## THE TASK
In the records below, find each line containing the word "left" and copy it.

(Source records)
-.-.-
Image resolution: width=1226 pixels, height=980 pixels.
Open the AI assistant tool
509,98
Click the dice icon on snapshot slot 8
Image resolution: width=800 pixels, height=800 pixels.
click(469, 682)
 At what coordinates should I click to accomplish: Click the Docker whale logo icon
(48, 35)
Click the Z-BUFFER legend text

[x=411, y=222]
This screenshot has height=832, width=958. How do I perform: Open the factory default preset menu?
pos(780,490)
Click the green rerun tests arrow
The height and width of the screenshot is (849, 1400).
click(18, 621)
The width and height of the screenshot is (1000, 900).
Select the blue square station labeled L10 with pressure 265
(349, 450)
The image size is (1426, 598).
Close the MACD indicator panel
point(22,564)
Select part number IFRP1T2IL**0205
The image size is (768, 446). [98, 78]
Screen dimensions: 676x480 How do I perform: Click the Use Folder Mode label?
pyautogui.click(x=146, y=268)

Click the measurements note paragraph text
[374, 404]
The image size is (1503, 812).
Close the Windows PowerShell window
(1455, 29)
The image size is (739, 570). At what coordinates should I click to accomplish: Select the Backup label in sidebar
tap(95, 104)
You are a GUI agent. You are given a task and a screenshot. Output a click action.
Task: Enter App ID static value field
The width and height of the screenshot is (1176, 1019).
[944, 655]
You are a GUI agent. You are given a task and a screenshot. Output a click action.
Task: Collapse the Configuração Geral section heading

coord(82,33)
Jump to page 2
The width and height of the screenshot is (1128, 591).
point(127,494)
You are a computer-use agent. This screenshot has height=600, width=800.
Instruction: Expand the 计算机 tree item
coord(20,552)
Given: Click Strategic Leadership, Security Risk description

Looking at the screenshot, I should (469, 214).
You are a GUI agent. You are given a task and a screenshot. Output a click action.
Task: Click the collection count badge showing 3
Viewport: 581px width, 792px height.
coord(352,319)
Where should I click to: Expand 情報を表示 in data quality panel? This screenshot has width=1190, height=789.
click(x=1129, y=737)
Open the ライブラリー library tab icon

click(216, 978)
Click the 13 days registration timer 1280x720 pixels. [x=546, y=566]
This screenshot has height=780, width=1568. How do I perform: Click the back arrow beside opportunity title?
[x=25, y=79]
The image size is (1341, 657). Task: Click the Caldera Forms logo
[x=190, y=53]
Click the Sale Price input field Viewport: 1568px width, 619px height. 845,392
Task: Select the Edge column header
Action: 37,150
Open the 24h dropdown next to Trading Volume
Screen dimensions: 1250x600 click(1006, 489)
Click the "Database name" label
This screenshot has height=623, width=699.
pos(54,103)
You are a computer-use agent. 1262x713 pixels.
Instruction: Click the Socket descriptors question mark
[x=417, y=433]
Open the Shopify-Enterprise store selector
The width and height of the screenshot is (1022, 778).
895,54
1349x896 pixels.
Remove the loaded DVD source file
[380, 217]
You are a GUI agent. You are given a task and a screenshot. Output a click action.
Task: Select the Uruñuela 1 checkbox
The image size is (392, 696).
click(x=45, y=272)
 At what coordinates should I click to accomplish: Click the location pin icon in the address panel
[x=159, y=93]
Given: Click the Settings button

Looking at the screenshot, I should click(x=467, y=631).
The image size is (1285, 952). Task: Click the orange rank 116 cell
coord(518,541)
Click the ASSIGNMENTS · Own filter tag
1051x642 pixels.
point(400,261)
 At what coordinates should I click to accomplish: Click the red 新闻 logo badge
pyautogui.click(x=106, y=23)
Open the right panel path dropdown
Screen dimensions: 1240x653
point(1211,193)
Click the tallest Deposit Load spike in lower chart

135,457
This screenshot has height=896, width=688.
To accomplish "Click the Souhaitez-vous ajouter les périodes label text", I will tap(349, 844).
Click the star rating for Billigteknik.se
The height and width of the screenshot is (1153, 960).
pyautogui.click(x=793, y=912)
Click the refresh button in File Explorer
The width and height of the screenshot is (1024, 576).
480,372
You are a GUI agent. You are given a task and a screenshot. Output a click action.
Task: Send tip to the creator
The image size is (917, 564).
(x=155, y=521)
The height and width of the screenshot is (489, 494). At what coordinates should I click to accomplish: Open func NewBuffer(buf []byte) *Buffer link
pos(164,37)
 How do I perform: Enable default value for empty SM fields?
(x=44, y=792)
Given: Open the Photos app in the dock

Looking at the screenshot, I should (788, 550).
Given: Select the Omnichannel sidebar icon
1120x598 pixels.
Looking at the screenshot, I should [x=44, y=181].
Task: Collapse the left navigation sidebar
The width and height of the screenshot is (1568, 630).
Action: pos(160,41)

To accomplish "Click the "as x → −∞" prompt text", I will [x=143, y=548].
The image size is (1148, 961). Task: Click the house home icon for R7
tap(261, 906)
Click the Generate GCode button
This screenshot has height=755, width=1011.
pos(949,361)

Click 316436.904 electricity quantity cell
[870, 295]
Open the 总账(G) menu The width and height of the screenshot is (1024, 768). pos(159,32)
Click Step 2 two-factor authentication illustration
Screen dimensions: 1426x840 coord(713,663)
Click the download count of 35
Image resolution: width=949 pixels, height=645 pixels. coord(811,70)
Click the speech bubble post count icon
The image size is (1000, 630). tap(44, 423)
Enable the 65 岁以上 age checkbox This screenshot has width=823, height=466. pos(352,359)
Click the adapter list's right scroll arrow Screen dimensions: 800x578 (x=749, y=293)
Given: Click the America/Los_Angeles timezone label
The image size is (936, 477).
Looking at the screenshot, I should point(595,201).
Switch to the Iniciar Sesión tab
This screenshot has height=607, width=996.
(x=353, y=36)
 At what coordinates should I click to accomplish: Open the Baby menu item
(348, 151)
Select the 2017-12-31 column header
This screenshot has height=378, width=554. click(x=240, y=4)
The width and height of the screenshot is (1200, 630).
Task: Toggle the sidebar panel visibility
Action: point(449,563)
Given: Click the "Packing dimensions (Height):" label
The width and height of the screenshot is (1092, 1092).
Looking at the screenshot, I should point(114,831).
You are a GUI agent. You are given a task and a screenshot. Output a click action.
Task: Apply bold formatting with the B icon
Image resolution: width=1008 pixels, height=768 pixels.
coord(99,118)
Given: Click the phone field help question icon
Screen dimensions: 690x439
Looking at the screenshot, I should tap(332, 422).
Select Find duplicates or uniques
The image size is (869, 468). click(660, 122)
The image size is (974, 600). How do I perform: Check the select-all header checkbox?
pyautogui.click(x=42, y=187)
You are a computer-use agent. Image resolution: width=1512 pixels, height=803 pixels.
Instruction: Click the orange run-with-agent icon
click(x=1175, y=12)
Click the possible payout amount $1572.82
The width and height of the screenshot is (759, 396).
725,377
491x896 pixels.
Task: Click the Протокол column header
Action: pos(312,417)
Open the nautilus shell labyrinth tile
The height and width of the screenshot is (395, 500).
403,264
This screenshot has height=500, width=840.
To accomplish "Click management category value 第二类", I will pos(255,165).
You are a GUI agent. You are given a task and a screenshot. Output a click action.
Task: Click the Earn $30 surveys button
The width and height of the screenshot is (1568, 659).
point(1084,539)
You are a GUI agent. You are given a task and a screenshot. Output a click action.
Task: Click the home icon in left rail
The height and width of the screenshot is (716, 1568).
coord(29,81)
-.-.-
## OUTPUT OF THE TASK
Task: Collapse the left navigation sidebar
Task: Click the home icon in left rail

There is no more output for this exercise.